Earlier this year before the rest of the landscape was finished at our new home I was impatient and planted a fall garden in the kitchen beds, late even for Minnesota standards. Surprisingly those sad leftover veggies from the garden center rose to the occasion, especially the chard. But back when it was just a couple sprigs, the stonemason noticed a goldfinch sitting atop the leaves. He even managed a photo that identified the very culprit making holes in the leaves.
I thought back to a similar photo I had taken of a goldfinch sitting on chard plants at the University of Minnesota Demo Garden on the St. Paul campus. Hmmm, the goldfinches must sit on the sturdy leaves and eat insects I thought. What a coincidence. But of course, my curiosity was piqued.
I wondered how many innocent worms had been framed by these sweet little yellow birds?
Check out Cornell Lab of Ornithology, my favorite bird website and it will tell you that American goldfinches (Spinus tristis) are almost exclusively seed eaters, connoisseurs of thistle seed. In fact it states they are strict vegetarians, any insect eaten is by accident. Nothing is said about consuming leafy greens.

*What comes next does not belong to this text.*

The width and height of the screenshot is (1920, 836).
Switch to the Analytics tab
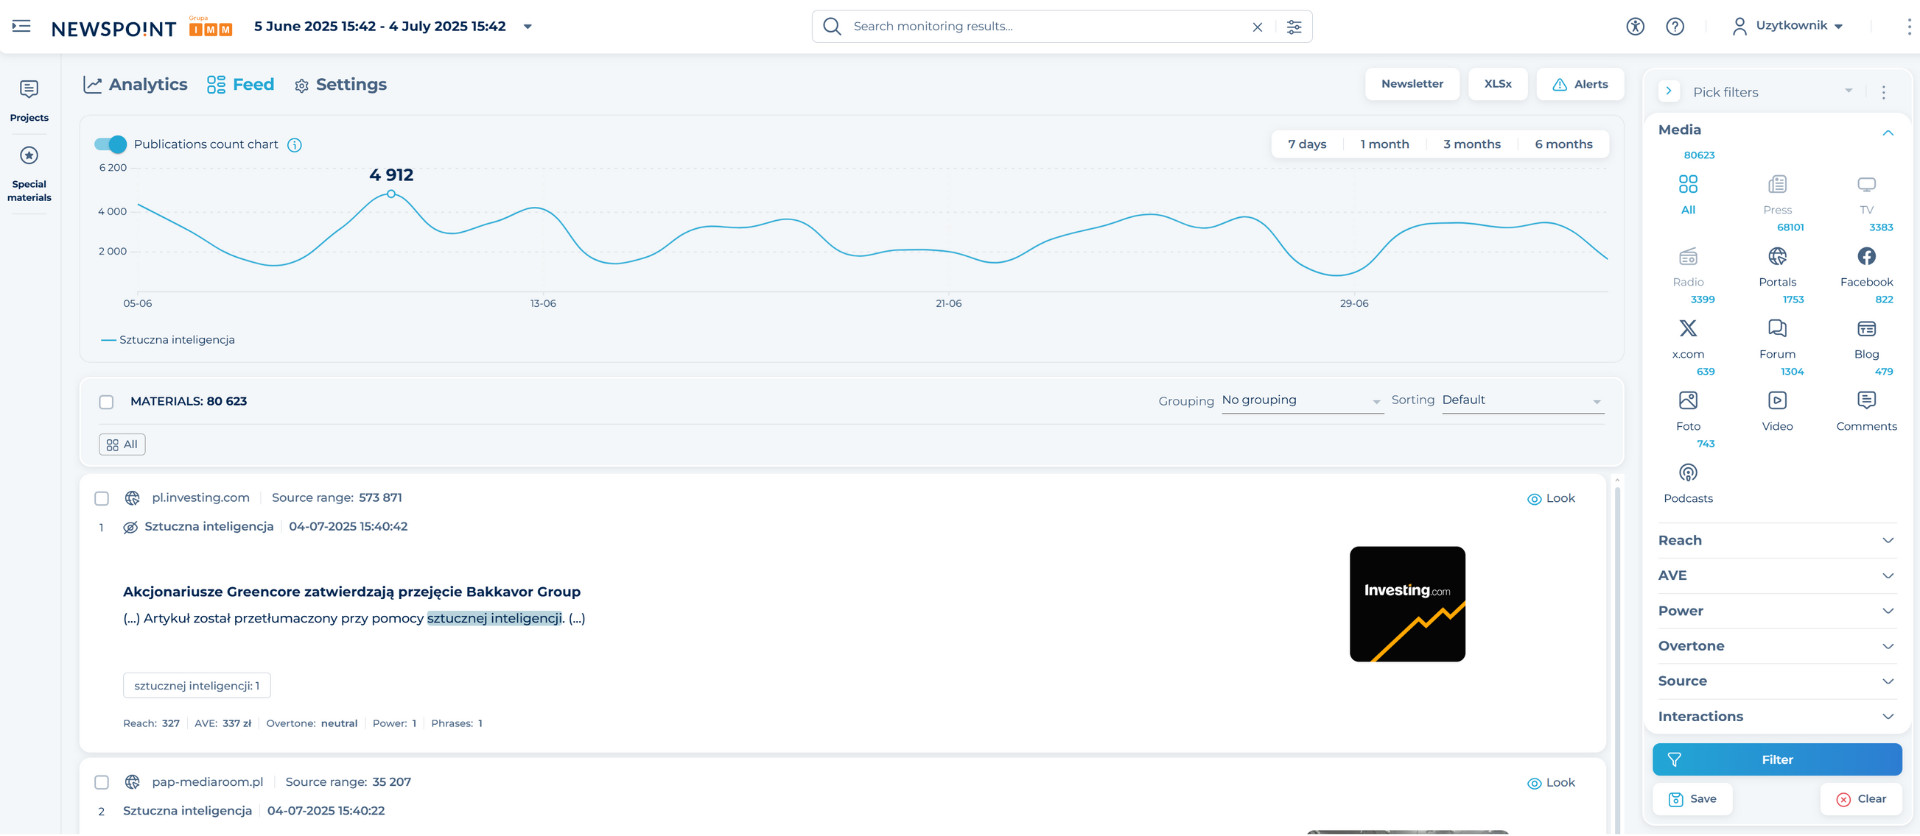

Do a search on Flickr for goldfinch and chard and you'll see flocks of finches perched upon raggedy chard, including my photo. Some theorize the birds are sipping water from the deeply grooved foliage.
Go on the garden discussion boards and it's another story. Loads of anecdotal evidence that goldfinches are enjoying Swiss chard in lots of gardens around the country. You might say that pokes holes in this venerable institutuion's knowledge of goldfinch behavior.
Have you seen goldfinches on your chard? And while we're at it, how do you like to eat it? I'm considering the creamy greens recipe from this month's Martha.